В горячке схватки Айтонь поначалу не ощутил боли. Спрыгнув с седла, быстрым движением выхватил он из голенища сафьянового сапога кривой острый нож и, подбежав к упавшему печенегу, перерезал ему горло. Радость победы омрачили жгучая боль, кровь, хлынувшая потоком из раны, и лицо убитого – это был не Махмуд!

«Собака! Батыра заместо себя выставил! Надо думать – вон какой кабан!» – Айтонь скрипнул зубами.

К нему подбежали довольные сотники и бароны, хвалили, хлопали по плечу. Айтонь злился, указывал на мёртвого печенега, держался за ухо. Конюший отыскал в траве серьгу с изумрудом, принёс ему, вложил в ладонь.

Махмуд-Куркута, увидев гибель своего богатыря, не принял боя и, бросив полон, ушёл в степь. Угры гнались за ним до увалов, настигли обозы с женщинами и детьми, захватили их и отогнали за реку. Вечером бароны разделили между собой самых красивых печенеженок. Одну из них притащили к Айтоню. Смуглая черноглазая красавица скалила зубы в белоснежной улыбке, говорила Айтоню, что он – великий воин. Князь прогнал её прочь. Взял другую – старую и некрасивую, нарочно выбрал такую, чтобы взять её к себе на ложе, а утром не помнить ни о ком, кроме Анастасии. Та ворчала и проклинала его, ударяла сухонькими кулачками в грудь. Оказалось, что убитый Айтонем батыр – её двоюродный племянник, а сама она была одной из жён младшего хана. Впрочем, отдалась она Айтоню почти без сопротивления. Плен старая печенеженка считала делом привычным.

Удовлетворив плоть, Айтонь до утра промаялся с ухом. Тем часом печенеженка успела разглядеть крестик и птицу у него на груди.

– Это сильный амулет, – указала она кривым скрюченным перстом на крест. – Он помог тебе победить Булан-бека.

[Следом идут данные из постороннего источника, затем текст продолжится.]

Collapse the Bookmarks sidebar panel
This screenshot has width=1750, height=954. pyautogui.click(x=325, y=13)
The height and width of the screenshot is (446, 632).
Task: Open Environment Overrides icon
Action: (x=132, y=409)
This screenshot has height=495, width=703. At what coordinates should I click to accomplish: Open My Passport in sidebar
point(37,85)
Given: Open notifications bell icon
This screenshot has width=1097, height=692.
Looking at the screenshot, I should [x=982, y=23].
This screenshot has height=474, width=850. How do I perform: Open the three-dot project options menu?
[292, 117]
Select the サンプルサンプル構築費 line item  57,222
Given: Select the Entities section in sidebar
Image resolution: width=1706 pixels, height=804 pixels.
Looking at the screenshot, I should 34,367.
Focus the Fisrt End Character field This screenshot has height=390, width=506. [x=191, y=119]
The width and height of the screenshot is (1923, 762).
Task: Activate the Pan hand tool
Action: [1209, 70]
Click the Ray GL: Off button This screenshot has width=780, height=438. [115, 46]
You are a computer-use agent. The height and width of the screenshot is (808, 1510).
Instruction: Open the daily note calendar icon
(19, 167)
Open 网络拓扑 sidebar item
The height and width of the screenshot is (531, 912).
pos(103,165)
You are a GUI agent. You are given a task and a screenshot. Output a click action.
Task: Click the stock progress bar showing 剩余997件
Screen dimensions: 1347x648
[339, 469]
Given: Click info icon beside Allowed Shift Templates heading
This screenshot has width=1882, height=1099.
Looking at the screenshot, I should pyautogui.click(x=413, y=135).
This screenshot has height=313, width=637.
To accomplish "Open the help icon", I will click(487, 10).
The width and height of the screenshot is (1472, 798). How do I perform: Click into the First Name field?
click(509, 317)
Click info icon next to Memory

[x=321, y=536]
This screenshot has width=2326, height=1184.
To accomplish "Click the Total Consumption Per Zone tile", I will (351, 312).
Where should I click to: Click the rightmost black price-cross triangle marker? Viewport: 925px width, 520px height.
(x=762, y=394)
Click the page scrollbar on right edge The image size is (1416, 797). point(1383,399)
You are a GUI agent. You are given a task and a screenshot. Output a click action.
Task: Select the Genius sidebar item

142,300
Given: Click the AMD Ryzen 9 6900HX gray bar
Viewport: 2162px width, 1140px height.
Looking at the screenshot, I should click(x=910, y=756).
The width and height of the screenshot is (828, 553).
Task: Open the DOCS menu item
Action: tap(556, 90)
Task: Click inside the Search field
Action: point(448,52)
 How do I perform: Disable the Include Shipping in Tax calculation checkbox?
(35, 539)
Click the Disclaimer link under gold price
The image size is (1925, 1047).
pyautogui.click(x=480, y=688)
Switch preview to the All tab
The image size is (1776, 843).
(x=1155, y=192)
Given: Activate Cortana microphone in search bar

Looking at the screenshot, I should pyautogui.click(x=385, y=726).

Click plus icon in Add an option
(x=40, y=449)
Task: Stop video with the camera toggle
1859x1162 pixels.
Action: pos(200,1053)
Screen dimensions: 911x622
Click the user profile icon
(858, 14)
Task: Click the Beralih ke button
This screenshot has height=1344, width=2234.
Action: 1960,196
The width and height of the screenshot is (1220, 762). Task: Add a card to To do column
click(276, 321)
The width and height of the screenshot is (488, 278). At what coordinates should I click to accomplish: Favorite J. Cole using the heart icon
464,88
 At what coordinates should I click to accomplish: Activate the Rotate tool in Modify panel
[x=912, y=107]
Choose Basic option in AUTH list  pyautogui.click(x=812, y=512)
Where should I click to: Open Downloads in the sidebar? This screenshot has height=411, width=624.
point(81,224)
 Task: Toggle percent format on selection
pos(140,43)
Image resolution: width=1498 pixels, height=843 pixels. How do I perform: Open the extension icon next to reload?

«А может, она права? – подумал внезапно князь. – Ведь в этот крест Анастасия вложила всю свою любовь, веру и надежду. Христос – это Он помог мне уйти от смертоносного удара и направил мою длань».

С той ночи угорский князь Айтонь сделался усердным христианином, хоть и жил, по сути, с двумя жёнами, молодой и старой. Анастасию боготворил, но, к её великому огорчению, печенежскую хатунь не бросил, а звал иной раз разделить ложе. Кочевница напоминала ему о победе над степным батыром, и, лаская её, всякий раз вспоминал Айтонь, как одолел на поединке молодого и сильного врага. Ухо князя со временем зажило, но серьги он с тех пор не носил.

…Обо всех этих событиях Предслава узнала из письма сестры. Хоть и надо было ей что-то решать с Володарем, но пока она отписала Айтоню, чтоб продолжал держать его в узилище. Совсем не хотелось богемской княгине вновь видеть противную рожу крамольника. Да и хватало ей в Чехии и без него хлопот.